* _CONSEGNE_:
- a) Nell'intervista sul grammelot, in quale località il professore ha visto recitare Dario e quale spettacolo metteva in scena quella sera?
- b) Riprendi l'intervista sul grammelot e proseguila a partire dall'ultima frase riportata.

* _SEZIONE DEL DOCUMENTO_:
== == ==
Alessandro, professore di latino e il grammelot. Cosa ne pensa?
“L’arte di usare il grammelot rientra pienamente nel personaggio. Da Dario non ci si poteva attendere alcuna forma di precisione filologica o scientifica. Per lui sono sempre stati preminenti l’estro, la trovata, l’effetto. Intendiamoci, da un lato sentiva il fascino di una cultura ‘strutturata’; ma altre urgenze non consentivano di investirci troppo tempo o troppe energie. Negli ultimi anni, ogni tanto mi telefonava per avere un parere da un addetto ai lavori (abbiamo abbastanza lottato, per esempio, sul suo testo riguardante Sant’Ambrogio). Ma poi restavano prioritarie altre ragioni – modalità di una sua libertà di reinterpretare i dati, anche forzando, se lo richiedeva lo spettacolo.

Fuori dunque da ogni filologia o recupero dotto, lo strumento del grammelot era quanto di più adatto a valorizzare le sue grandi qualità di inventore di sorprese teatrali. Indipendentemente dall’inquadramento storico-ideologico che Dario credeva di potergli dare – l’ideologia, intendo, del giullare-dissacratore –, il grammelot è stato essenzialmente uno dei canali più efficaci attraverso cui ha saputo esprimere la sua grande versatilità di attore e anzi direi di genio creativo della scena”.

Ha avuto occasione di assistere a qualche suo spettacolo qui a Siena?                                                                                                                                                                                                                “Naturalmente in passato Dario è venuto a recitare anche a Siena, ma ora non saprei recuperare informazioni più precise. Da che ci abito anch’io, ho avuto occasione di vederlo recitare solo una sera di alcune estati fa, a Monteriggioni; sotto le stelle, in quello scenario molto suggestivo metteva in scena il suo San Francesco”.
== == ==
* _MATERIALE FORNITO_:
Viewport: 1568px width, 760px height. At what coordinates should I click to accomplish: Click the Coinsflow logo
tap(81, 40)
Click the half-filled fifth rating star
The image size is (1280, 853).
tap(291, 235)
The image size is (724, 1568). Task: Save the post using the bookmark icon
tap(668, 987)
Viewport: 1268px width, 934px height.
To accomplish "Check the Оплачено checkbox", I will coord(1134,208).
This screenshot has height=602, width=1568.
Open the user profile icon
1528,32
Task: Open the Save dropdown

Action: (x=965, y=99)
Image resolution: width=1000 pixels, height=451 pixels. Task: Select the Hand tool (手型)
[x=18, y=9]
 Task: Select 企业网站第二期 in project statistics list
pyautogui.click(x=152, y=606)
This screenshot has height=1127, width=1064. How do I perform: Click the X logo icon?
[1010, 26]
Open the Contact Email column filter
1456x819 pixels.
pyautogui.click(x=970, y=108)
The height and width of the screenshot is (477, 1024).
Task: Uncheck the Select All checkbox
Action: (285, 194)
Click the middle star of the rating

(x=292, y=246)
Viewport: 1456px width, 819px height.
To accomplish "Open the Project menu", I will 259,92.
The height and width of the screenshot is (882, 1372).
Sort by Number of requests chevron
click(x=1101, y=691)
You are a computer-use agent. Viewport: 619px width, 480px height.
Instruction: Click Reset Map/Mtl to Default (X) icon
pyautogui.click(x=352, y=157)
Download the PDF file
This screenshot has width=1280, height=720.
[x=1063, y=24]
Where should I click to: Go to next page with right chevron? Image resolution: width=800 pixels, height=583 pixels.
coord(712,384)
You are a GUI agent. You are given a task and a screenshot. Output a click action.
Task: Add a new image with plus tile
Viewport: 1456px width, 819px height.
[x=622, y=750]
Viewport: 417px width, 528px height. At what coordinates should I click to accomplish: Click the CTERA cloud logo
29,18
== == ==
* _RISPOSTE ATTESE_:
- a) A Monteriggioni, dove Dario metteva in scena il suo San Francesco.

- b)
Qual è il ricordo piú bello che la lega allo zio?
“Più che isolare un momento che svetti sugli altri, posso forse tracciare una minima parabola di ‘momenti’ particolari. Innanzitutto quelle settimane teatrali in cui il ragazzino di famiglia diveniva una mascotte e insieme ‘uno dei nostri’ in quella vita tutta particolare che conduce una compagnia nel momento in cui un nuovo spettacolo viene faticosamente a condensarsi, fra vuoti di memoria, emergenze, ritocchi, sfuriate e cene ‘di famiglia allargata’. Poi un gesto di generosità molto mirata: quando la mia fidanzata si trovò a svolgere l’anno di prova come professore di ruolo al Liceo «Montale» di Roma, invitato da lei a tenere una lezione-spettacolo ai suoi allievi, Dario non oppose la pur comprensibile resistenza, ma venne apposta da Milano, tenne un suo seminario-spettacolo sul Ruzante, e se ne ripartì in aereo, solo soletto, così per puro affetto di famiglia.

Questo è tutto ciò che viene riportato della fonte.